[Opening Records shown section]
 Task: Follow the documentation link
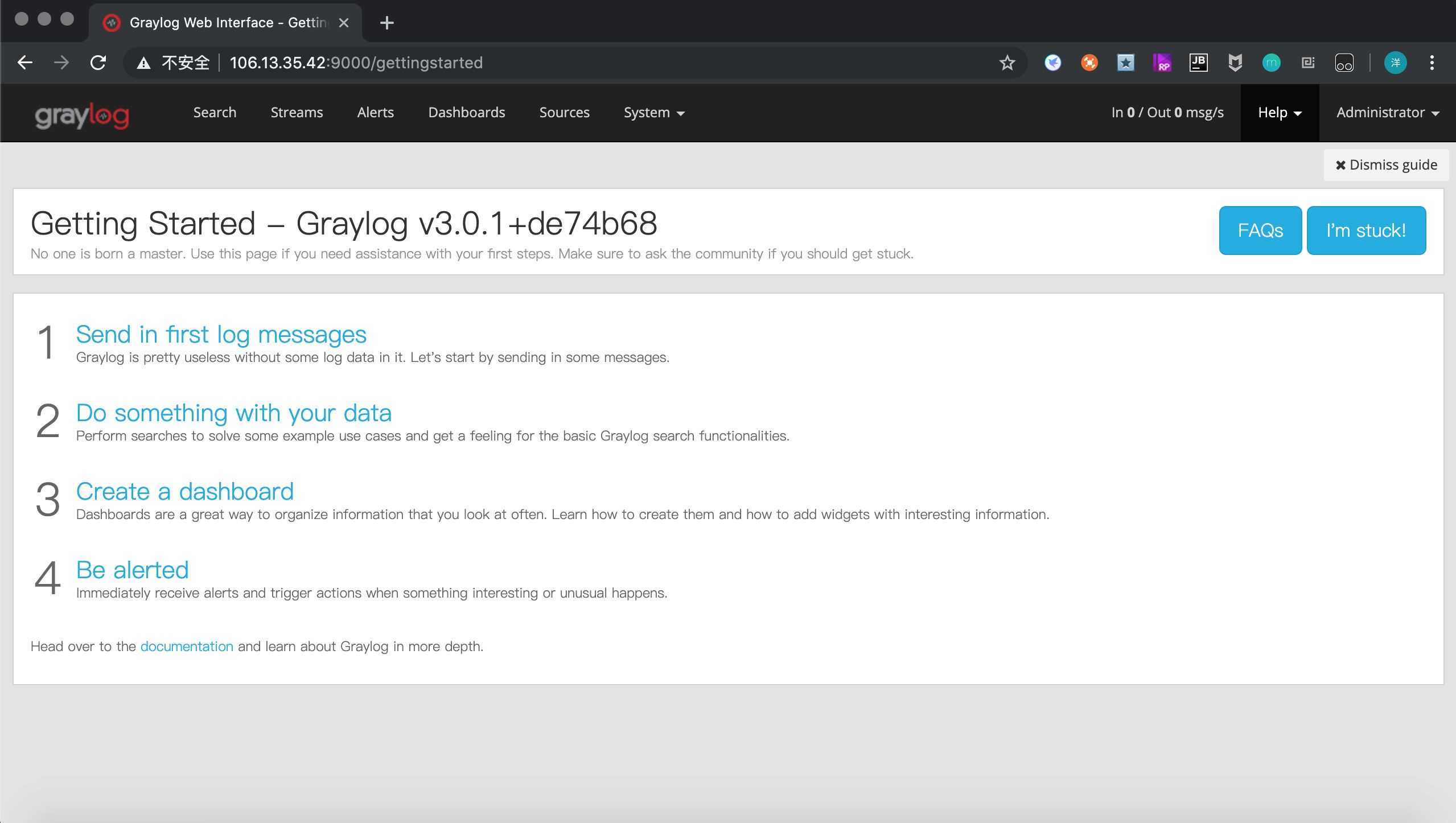click(x=187, y=647)
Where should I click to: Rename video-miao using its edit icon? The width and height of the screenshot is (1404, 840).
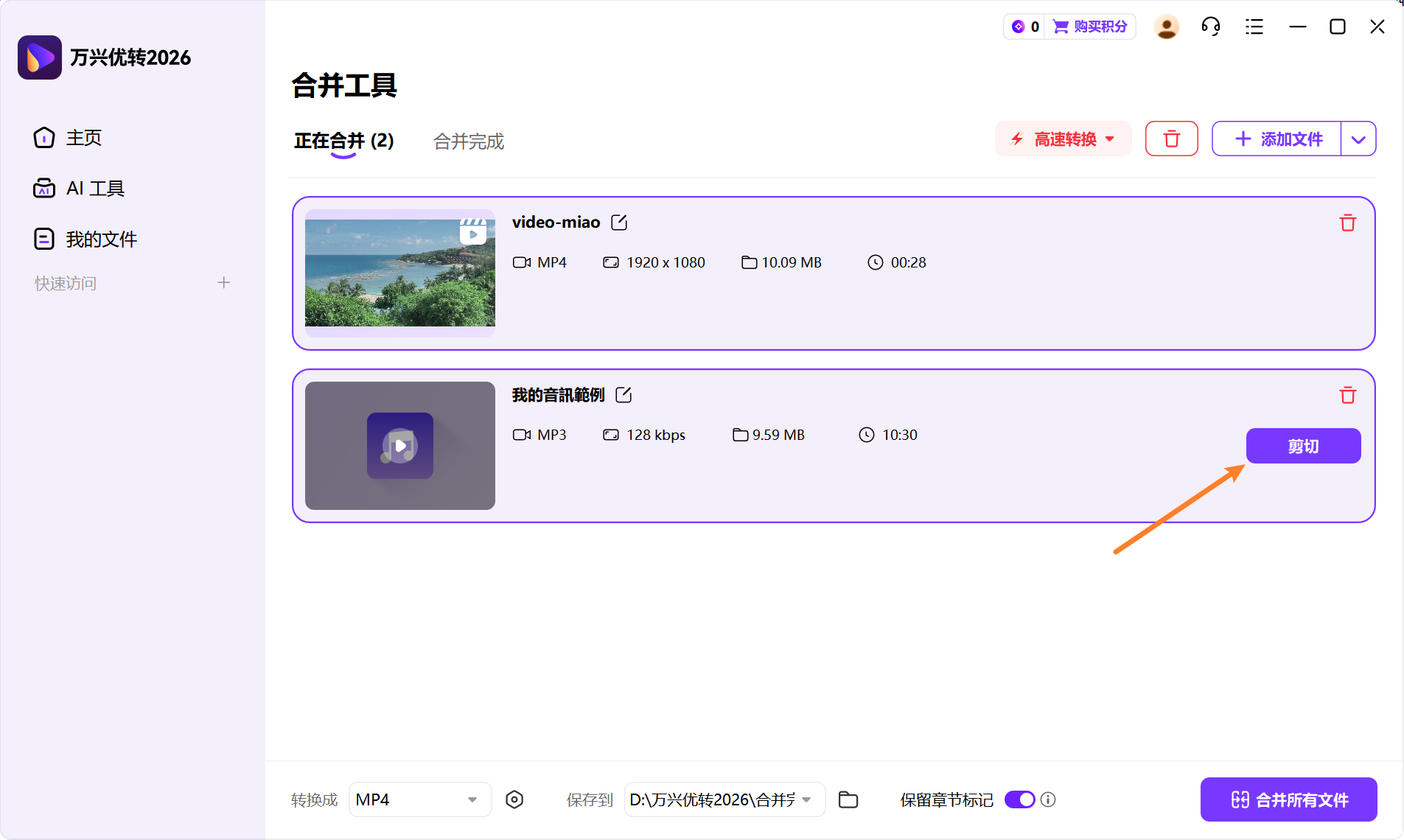tap(619, 222)
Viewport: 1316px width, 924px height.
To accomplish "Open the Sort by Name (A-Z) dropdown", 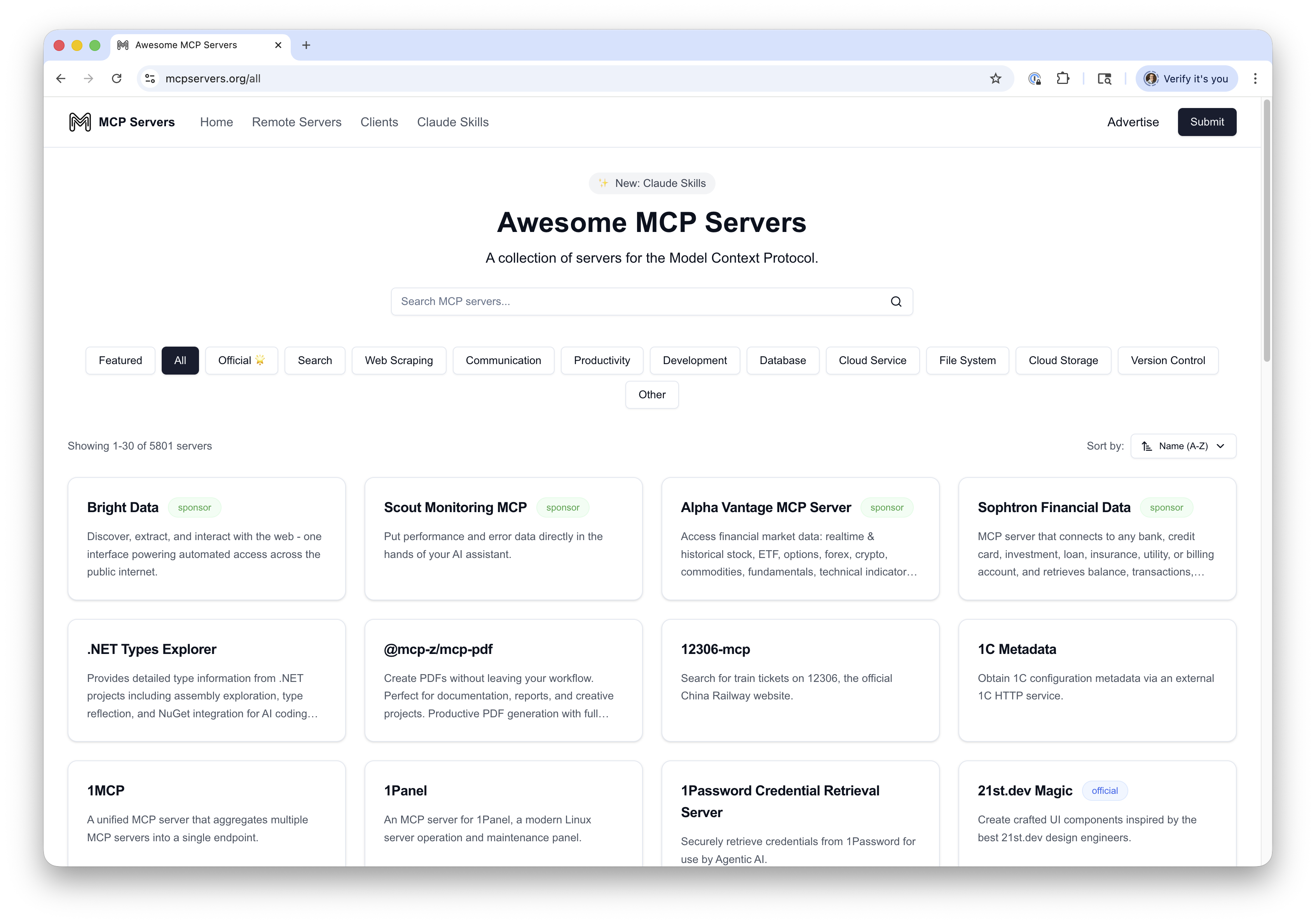I will coord(1183,446).
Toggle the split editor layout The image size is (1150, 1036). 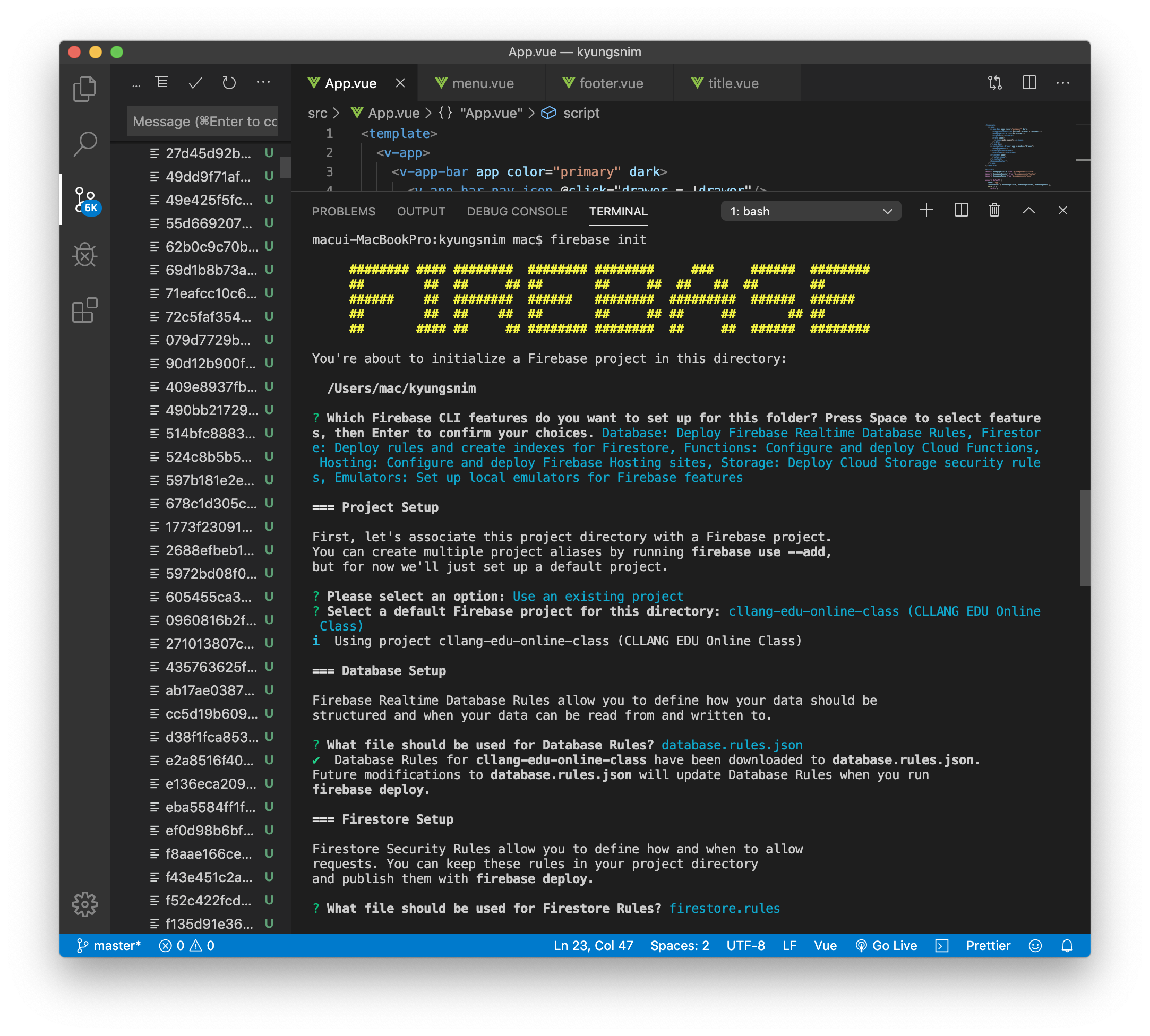1029,83
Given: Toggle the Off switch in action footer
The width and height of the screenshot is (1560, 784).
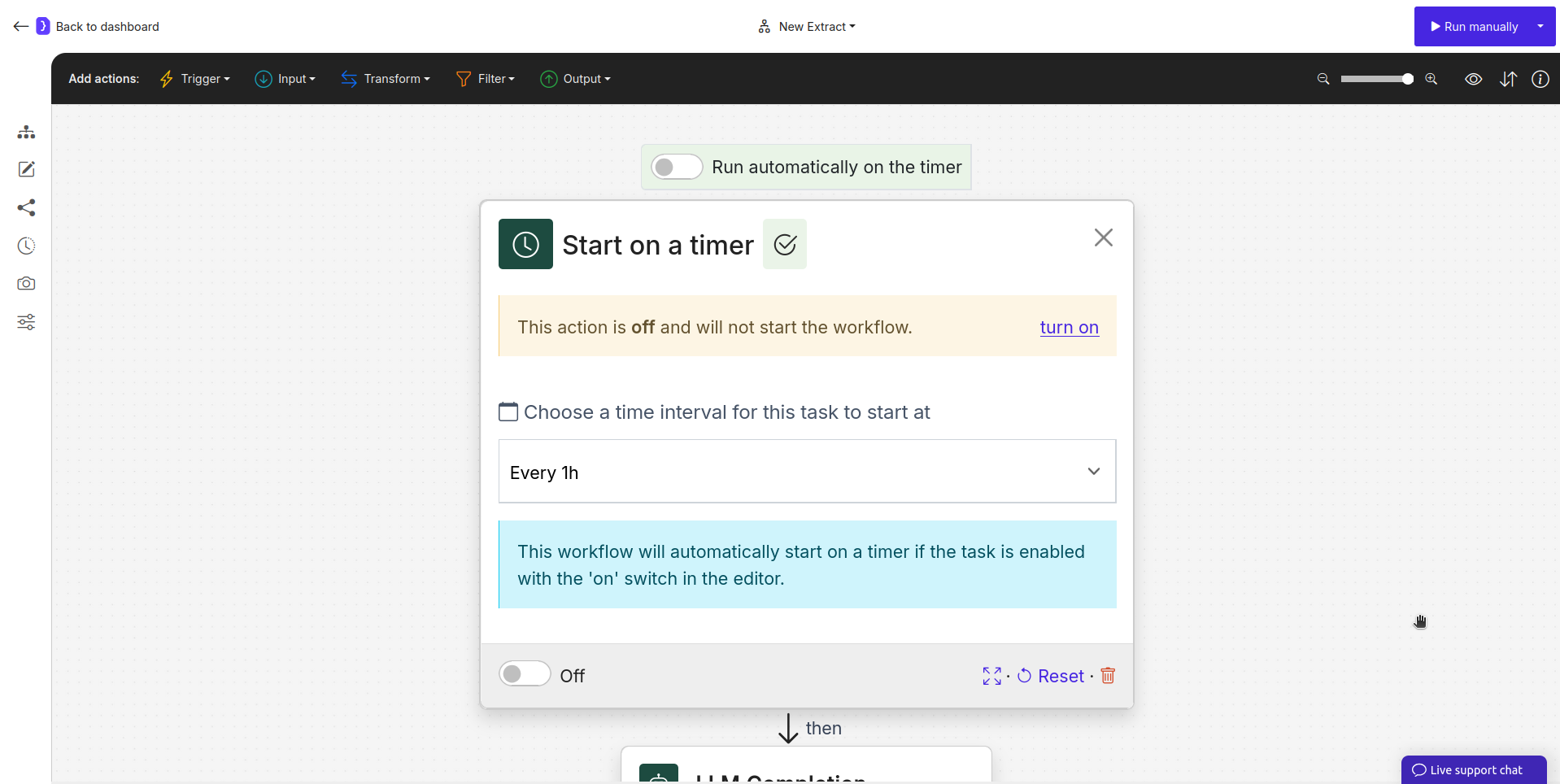Looking at the screenshot, I should coord(524,674).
[Closing Records shown section]
**What is being asked**
Please, leaving out all pictures, transcribe exactly the lines above from the one containing "The width and height of the screenshot is (1560, 784)." through the final line, both included.

**Task output**
The width and height of the screenshot is (1560, 784).
Looking at the screenshot, I should coord(524,674).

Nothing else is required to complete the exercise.